Earlier this month, the Pac-12 announced its decision to play a conference-only schedule. We now have more details on what Pac-12 football will look like this fall.
The previous announcement means the cancellation of some major college football games this fall. Alabama-USC is the headliner, but we were also set for games like Oregon State at Oklahoma State, Stanford at Notre Dame, USC vs. Notre Dame, and Washington State vs. Houston. Two huge games—Oregon vs. Ohio State and Washington vs. Michigan—were already canceled when the Big Ten made its own conference-only decision.
According to Jon Wilner of The Mercury News, the conference is currently finalizing the schedule. It is set to be unveiled next week, but he has some insight on how things will be structured. September 19 is now the target start date for the season, though everything is in flux.
Per Wilner, the conference is currently planning for training camps to begin in mid-August. A 10 game schedule, with each team playing its full division slate and five crossover games against the opposite division, is currently the plan, but the Pac-12 has a nine game schedule on deck, in case it needs to cut down on weeks.
— Jon Wilner (@wilnerhotline) July 23, 2020
The new Pac-12 football schedule will have two bye weeks built in, Wilner reports, to give some added flexibility.
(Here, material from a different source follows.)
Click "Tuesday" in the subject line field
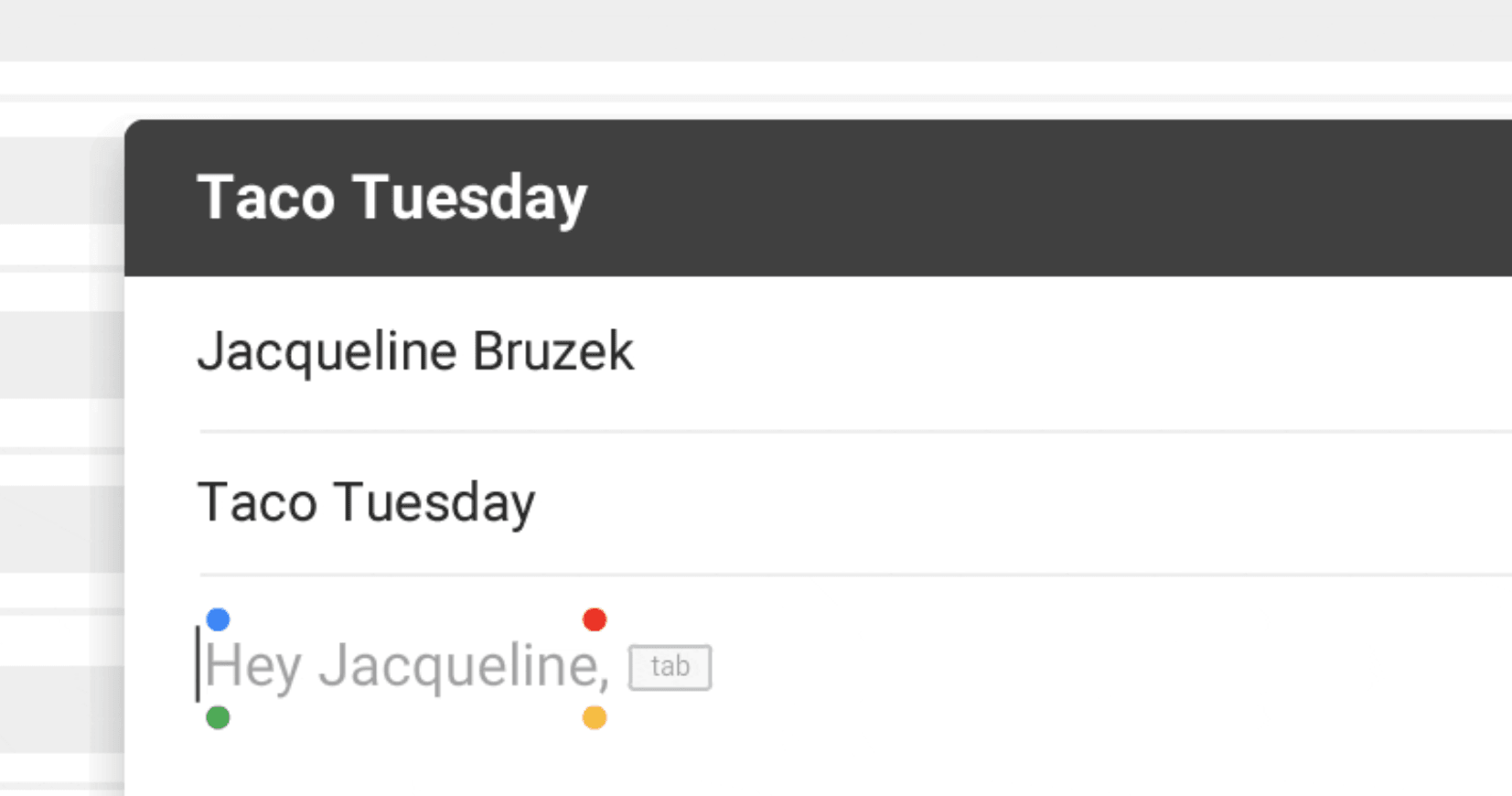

Byes are set for October and November, but dates have not yet been confirmed, he says.
As with the rest of the slate, the Pac-12 is keeping things very flexible with the championship game, set to be played at the brand new Allegiant Stadium in Las Vegas. It is scheduled for Friday, Dec. 4, but could be played during any of the first three weekends of December.
It was originally scheduled for Friday, Dec. 4, and that remains an option under a best-case scenario.
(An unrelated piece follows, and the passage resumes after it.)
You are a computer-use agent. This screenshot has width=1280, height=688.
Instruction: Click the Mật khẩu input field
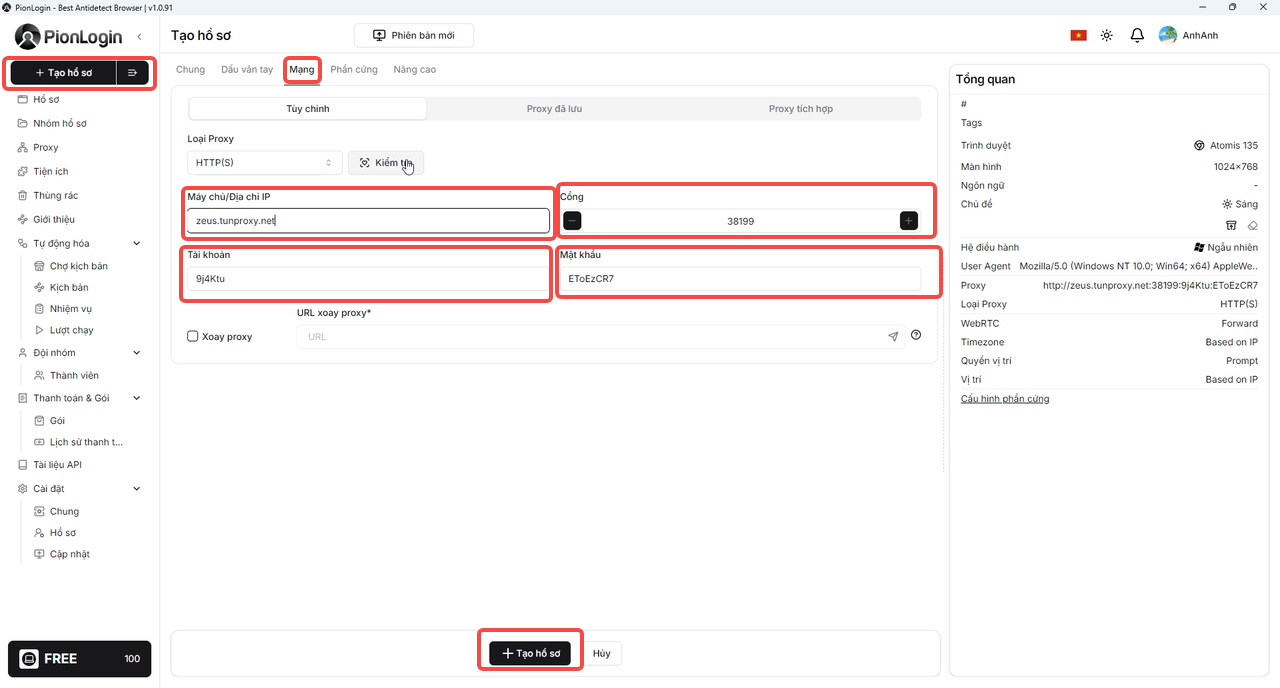pyautogui.click(x=739, y=279)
But if that weekend is needed for makeup games — for example: if the teams cannot play the openers on Sept. 19 — the conference has secured the option to stage the championship on the weekend of Dec. 11-12.
And if that weekend is also needed for makeups, the title game could get pushed back to the weekend of Dec. 18-19.
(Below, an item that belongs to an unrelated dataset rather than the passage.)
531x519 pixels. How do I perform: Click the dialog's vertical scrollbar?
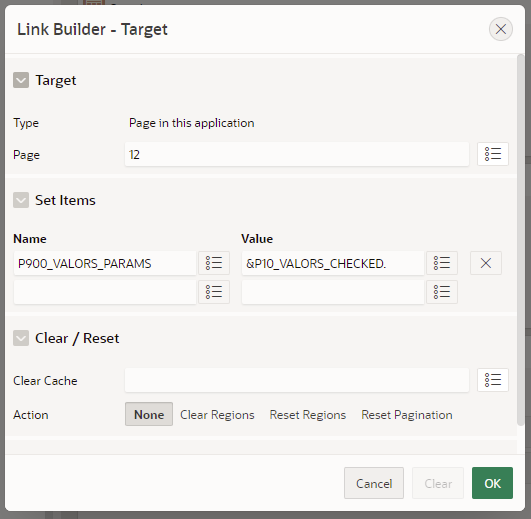point(521,240)
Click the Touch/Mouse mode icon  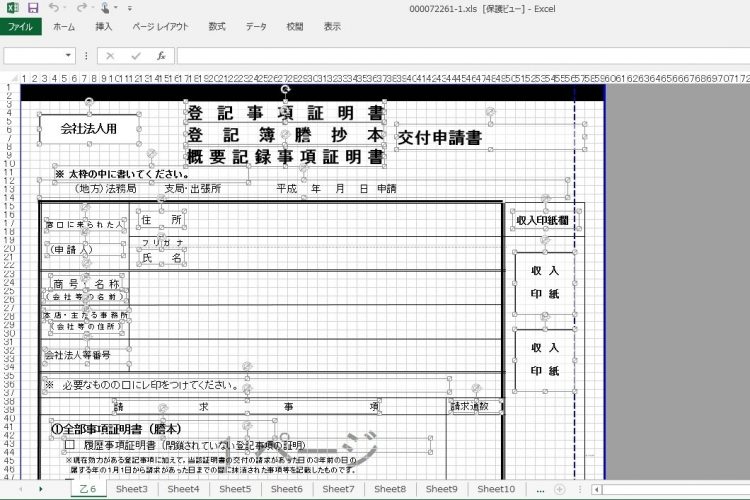[x=106, y=8]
Another interesting note that Wilner includes in the report: potential plans for the bowl season. While many have been writing off minor bowl games for the upcoming year, he says ESPN, which has the right to most of the ever-expanding slate, has the ability to shuffle and reschedule things. It also sounds like we may have bowl season pushed back into January if need be.
ESPN, which owns the vast majority of bowl games, has the option to move them around like chess pieces — they could be rescheduled for January, if necessary.
Flexibility will be key for Pac-12 football and the rest of the sport to be played this fall. It is good to see that the league is being proactive and establishing contingency plans. Hopefully we’ll see a season played as safely as possible, without any major outbreaks.